Segment Open

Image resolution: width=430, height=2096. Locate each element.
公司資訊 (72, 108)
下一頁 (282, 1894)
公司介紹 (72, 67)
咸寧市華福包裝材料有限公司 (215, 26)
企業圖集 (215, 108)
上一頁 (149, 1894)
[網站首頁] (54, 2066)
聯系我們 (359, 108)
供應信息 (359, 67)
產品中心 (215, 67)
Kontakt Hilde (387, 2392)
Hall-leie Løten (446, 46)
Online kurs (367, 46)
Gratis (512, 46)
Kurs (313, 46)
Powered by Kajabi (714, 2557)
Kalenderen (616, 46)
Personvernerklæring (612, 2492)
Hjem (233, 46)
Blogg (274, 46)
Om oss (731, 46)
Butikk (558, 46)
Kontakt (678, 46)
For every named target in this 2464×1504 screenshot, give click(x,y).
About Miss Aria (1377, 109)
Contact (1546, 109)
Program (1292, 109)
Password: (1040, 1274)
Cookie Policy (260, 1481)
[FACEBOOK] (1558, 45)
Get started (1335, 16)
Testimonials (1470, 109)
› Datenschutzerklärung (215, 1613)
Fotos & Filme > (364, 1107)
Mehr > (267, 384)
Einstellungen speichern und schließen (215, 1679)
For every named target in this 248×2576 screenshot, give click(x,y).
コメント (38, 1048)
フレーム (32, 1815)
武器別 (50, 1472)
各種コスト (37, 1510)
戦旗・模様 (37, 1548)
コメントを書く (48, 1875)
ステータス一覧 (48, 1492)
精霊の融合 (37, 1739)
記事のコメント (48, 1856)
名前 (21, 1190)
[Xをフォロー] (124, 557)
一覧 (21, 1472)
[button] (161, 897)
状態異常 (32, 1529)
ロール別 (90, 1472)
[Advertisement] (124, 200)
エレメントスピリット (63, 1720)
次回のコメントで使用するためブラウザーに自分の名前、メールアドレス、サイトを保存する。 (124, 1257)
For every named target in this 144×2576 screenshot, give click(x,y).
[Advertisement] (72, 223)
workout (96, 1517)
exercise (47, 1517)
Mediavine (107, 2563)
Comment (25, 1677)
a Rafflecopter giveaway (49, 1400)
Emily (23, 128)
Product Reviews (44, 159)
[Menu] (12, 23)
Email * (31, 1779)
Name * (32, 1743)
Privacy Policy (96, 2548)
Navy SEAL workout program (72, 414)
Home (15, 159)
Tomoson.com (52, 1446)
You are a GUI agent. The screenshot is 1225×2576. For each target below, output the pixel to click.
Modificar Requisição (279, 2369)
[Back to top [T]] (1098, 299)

Segment Closed

Work item>
If a line in the records above contains "screenshot", copy that line.

Reply>
For every named target in this 2464×1504 screenshot, give click(x,y).
For every named target in this 248×2576 screenshot, give click(x,y).
For every named target in this 144×2576 screenshot, give click(x,y).
You are a GUI agent. The screenshot is 1225×2576. For each target below, output the pixel to click.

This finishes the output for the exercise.